09.01.26 13:08 #6971 scheinbar haben Profis
ihren Urlaub beendet. Die Orderbücher auch anderer Werte sind heute wieder deutlich voller. Die 30 Cent wird auch mal wieder getestet. Vielleicht wird 2026 ja ein gutes Jahr für GFG Aktionäre.
Viel zu verlieren gibt es ja nicht mehr. Für mich zumindest passt das Chance / Risiko Verhältnis weiter.  
09.01.26 15:01 #6972 @maurer
Deinen Punkt 1 halte ich nicht für plausibel. Denn für einen in Bangladesh hergestellten Turnschuh von Nike ändert sich an den Zöllen doch gar nichts, oder?
Und die in den Mercosur-Staaten hergestellten Textilien bleiben dort doch ohnehin für GFG.

Einen positiven Effekt hätte es, wenn GFG in Brasilien für den europäischen Markt einkaufen würde. Da vertreibt GFG aber nicht.

Für EU-Konsumenten könnte es also demnächst billiger werden. Davon hat GFG aber nichts.  
09.01.26 16:30 #6973 Die Komplexität der Ursprungsregeln (Rules o.
Ein kritischer, oft übersehener Aspekt in der Analyse von Freihandelsabkommen sind die Ursprungsregeln. Zollfreiheit gilt nicht für alle Waren, die aus der EU versendet werden, sondern nur für solche, die ihren Ursprung in der EU haben. Für Textilien gilt meist die Regel der "doppelten Transformation" (z.B. Garn -> Stoff -> Kleidungsstück muss in der EU erfolgen).

Die "Türkei-Problematik" und Diagonale Kumulierung: Viele europäische Modemarken lassen in der Türkei fertigen. Die Türkei ist zwar in einer Zollunion mit der EU für Industriewaren, aber kein Teil des EU-Mercosur-Abkommens.

Problem: Ein T-Shirt, das in der Türkei genäht, nach Deutschland importiert und von dort durch Dafiti nach Brasilien exportiert wird, gilt nach Standard-WTO-Regeln als "türkischen Ursprungs". Es würde nicht automatisch von der Zollbefreiung im Mercosur profitieren, es sei denn, das Abkommen sieht explizite Regeln zur diagonalen Kumulierung vor.  

Die Dokumente deuten darauf hin, dass die EU-Präferenzregeln oft eine bilaterale Kumulierung zulassen, aber die Einbeziehung von Drittländern (wie der Türkei im Rahmen des Pan-Euro-Med-Abkommens) komplexe Zusatzprotokolle erfordert.  

Strategische Konsequenz: Dies könnte dazu führen, dass europäische Marken ihre Beschaffung (Sourcing) für den lateinamerikanischen Markt anpassen.

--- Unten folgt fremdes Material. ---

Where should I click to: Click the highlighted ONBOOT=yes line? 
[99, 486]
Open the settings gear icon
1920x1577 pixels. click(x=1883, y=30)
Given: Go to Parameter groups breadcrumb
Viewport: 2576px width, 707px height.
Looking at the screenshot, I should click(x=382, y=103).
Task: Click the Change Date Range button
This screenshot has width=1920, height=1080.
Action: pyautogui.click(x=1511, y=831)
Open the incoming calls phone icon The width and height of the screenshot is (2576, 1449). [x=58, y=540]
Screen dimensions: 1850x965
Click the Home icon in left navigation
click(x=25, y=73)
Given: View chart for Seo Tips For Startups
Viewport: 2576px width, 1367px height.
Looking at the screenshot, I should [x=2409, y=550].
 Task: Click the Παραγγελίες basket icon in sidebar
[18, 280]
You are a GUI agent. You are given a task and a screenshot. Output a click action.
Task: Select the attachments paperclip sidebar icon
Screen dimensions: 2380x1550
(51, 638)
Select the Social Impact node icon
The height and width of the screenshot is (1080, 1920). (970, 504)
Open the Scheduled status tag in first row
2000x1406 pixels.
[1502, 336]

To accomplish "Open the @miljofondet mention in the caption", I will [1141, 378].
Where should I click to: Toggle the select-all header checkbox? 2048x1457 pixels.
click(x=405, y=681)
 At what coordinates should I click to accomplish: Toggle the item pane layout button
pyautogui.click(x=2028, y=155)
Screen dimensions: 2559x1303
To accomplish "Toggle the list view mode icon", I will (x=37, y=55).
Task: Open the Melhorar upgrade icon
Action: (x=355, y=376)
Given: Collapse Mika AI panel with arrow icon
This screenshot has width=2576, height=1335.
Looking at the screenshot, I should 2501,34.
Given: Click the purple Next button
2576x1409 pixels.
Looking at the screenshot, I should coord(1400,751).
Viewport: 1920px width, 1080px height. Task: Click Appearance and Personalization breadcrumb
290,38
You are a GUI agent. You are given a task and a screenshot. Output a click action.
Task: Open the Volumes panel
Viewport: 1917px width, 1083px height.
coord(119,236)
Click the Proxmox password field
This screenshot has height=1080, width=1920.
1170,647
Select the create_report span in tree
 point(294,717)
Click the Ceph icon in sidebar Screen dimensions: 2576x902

Produktionsstandorte innerhalb der EU (Portugal, Rumänien, Bulgarien) gewinnen an Attraktivität gegenüber der Türkei oder Nordafrika, um den "Origin"-Status zu sichern. Dafiti verfügt über die Compliance-Systeme, um diese komplexen Herkunftsnachweise (EUR.1 Zertifikate)  zu managen, was einen weiteren Burggraben gegenüber kleineren Importeuren darstellt

Wird sich, wenn überhaupt, also nur langfristig oder sehr zeitverzögert auswirken. Und beschlossen ist noch nix.. 33537406  
12.01.26 10:36 #6974 Agentic Commerce
Hey,

Hat sich schon jemand mit dem o.g. Thema auseinandergesetzt? Auch bezogen auf GFG?  
12.01.26 13:37 #6975 Wieviele Anteil
an der Company haben wir denn nun für die HV?